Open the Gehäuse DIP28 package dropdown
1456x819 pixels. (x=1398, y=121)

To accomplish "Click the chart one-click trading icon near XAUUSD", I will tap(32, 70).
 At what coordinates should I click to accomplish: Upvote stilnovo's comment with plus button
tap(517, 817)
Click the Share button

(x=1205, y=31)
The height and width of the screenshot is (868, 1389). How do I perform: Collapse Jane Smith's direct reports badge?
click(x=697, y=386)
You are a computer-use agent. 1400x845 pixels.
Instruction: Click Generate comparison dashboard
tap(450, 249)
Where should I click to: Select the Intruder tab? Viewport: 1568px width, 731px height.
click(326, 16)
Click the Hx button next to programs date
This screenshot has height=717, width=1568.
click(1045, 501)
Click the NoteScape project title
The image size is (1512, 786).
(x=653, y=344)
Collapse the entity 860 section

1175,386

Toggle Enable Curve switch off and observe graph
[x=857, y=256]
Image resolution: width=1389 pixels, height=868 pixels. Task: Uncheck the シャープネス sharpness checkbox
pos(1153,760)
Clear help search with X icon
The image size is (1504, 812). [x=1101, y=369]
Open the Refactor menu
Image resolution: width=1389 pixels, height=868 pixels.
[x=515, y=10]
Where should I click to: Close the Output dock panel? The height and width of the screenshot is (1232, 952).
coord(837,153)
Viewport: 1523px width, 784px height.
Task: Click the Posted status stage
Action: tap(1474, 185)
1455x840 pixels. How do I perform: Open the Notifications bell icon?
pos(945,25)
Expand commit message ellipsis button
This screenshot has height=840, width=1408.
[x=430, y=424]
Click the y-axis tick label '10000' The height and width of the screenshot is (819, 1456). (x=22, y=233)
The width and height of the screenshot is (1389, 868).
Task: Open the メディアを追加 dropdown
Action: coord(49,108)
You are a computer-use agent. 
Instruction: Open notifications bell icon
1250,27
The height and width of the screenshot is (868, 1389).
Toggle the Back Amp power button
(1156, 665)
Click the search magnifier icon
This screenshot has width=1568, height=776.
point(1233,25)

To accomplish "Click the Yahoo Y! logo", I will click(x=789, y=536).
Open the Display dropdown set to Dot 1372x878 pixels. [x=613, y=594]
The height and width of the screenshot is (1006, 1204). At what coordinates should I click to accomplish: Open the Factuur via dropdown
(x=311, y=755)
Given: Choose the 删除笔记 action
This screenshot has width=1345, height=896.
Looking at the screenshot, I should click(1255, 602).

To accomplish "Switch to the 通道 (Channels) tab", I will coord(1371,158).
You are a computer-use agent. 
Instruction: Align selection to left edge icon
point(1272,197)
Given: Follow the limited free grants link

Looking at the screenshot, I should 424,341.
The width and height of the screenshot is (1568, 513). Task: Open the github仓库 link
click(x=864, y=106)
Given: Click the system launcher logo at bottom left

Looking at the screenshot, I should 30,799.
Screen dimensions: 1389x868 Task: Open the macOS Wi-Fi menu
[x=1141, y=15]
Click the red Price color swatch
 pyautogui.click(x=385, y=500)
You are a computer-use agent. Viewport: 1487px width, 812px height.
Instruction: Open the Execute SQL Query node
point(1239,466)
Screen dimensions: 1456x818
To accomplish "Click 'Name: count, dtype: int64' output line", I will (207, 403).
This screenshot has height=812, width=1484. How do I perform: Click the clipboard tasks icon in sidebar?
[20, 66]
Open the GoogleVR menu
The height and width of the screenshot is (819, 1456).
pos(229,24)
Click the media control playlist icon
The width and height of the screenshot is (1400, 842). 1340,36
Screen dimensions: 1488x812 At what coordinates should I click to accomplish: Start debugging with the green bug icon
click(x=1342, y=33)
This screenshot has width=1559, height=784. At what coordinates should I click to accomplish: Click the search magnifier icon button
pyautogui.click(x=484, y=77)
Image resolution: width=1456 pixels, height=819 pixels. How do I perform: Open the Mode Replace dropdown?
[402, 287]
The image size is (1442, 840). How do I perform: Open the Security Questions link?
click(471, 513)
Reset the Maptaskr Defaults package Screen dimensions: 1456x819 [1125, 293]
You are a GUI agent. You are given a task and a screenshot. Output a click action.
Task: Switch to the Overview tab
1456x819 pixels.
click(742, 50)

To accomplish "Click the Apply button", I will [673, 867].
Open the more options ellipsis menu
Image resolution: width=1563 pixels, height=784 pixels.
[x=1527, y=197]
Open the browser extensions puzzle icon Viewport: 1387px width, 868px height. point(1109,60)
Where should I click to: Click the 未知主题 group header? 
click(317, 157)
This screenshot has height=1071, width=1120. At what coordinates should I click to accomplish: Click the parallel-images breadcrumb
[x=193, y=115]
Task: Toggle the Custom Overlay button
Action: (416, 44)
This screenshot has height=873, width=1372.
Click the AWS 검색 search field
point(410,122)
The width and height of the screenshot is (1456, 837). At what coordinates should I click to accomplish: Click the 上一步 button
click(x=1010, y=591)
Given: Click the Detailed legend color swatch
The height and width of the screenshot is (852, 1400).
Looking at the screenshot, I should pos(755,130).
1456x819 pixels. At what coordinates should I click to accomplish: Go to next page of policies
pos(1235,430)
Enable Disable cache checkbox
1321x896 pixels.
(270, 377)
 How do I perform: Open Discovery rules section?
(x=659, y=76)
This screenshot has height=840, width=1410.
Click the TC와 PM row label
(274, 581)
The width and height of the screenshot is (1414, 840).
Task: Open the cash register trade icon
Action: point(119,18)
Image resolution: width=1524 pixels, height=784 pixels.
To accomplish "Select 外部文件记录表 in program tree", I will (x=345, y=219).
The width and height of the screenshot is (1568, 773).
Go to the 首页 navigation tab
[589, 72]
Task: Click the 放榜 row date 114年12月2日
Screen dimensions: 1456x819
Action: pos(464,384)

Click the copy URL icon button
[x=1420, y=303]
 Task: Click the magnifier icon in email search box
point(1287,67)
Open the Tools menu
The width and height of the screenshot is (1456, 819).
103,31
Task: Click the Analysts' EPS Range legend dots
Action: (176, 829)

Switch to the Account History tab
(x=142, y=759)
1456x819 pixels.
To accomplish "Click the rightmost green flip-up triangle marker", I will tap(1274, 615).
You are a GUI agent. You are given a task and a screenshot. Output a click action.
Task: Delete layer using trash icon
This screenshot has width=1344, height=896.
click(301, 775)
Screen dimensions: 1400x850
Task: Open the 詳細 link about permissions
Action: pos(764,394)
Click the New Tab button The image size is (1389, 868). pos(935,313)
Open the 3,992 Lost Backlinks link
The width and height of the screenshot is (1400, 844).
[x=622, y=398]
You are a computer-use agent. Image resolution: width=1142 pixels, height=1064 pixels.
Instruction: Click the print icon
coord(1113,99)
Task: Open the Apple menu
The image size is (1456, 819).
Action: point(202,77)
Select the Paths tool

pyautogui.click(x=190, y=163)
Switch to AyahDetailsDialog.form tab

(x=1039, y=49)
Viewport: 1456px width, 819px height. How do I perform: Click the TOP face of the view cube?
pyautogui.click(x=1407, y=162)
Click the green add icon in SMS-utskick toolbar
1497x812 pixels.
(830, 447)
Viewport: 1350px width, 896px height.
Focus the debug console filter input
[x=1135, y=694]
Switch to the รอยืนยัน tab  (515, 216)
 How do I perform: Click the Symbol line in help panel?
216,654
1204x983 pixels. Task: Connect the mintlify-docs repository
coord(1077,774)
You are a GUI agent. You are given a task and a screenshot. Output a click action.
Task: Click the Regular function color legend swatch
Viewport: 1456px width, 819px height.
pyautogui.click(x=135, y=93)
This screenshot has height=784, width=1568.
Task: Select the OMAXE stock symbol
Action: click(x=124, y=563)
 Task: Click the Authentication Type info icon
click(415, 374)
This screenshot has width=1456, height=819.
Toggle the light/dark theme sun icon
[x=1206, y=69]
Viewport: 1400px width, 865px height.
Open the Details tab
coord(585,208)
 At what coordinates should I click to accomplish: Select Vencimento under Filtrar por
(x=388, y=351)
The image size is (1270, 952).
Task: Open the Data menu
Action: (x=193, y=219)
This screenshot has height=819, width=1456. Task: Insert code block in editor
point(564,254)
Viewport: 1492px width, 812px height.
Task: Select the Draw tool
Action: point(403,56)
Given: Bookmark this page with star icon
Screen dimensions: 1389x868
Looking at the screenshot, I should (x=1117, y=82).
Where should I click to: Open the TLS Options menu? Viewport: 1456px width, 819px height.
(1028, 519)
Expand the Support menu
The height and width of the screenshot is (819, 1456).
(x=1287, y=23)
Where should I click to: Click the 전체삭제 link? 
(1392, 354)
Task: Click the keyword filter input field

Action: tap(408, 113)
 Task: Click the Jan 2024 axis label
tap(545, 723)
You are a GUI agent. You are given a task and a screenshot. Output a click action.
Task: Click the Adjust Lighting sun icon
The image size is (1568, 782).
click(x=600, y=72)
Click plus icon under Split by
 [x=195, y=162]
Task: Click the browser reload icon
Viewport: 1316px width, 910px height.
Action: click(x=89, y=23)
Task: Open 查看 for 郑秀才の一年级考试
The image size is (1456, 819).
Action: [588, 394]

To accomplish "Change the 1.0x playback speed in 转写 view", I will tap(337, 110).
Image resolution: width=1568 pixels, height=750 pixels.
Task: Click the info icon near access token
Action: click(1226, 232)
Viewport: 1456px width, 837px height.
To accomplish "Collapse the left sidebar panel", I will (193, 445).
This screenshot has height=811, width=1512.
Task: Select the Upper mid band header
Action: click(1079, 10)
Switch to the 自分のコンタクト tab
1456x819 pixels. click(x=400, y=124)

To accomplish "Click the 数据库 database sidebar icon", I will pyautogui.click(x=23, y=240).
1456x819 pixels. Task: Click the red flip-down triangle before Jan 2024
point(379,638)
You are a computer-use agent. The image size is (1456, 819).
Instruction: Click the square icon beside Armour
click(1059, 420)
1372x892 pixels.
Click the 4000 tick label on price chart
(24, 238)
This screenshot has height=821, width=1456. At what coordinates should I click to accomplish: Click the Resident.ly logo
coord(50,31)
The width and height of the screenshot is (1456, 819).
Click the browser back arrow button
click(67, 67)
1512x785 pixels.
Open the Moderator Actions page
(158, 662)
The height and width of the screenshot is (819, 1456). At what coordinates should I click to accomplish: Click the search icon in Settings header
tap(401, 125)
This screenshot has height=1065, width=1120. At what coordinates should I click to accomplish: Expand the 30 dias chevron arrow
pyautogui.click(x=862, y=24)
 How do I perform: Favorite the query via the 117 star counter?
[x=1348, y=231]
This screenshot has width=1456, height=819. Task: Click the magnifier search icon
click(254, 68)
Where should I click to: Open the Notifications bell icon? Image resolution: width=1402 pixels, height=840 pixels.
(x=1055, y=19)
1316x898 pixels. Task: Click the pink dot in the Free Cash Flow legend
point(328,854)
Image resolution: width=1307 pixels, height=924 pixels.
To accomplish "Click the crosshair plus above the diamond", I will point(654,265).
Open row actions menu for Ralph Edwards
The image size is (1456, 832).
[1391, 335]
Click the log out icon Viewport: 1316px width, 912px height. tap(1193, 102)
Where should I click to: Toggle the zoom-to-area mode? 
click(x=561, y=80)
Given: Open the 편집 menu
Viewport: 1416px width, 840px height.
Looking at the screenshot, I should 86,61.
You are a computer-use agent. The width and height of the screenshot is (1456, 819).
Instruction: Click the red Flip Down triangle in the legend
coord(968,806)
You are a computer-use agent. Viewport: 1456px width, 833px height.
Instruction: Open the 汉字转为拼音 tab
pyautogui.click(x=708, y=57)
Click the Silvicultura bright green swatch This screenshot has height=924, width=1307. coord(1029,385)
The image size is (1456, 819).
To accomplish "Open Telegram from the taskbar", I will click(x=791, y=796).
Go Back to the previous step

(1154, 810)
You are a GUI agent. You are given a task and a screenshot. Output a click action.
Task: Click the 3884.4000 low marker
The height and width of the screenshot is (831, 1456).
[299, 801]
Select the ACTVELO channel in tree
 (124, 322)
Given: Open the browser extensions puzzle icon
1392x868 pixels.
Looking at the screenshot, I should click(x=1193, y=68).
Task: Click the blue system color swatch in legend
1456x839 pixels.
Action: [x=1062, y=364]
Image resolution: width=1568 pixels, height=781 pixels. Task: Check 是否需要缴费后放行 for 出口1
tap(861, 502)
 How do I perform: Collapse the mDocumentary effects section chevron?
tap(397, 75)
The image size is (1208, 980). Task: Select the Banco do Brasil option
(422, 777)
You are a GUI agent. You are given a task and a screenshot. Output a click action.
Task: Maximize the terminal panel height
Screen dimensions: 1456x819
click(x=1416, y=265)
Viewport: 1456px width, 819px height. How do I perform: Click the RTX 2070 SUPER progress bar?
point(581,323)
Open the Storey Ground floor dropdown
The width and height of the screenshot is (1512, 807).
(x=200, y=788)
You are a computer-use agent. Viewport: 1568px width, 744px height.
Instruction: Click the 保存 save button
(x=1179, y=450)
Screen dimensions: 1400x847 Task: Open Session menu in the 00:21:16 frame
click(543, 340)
____
WORK TO BE COMPLETED => Count every line in the listing where the string "extensions" occurs. Give the total alone.

SOLVED EXERCISE => 2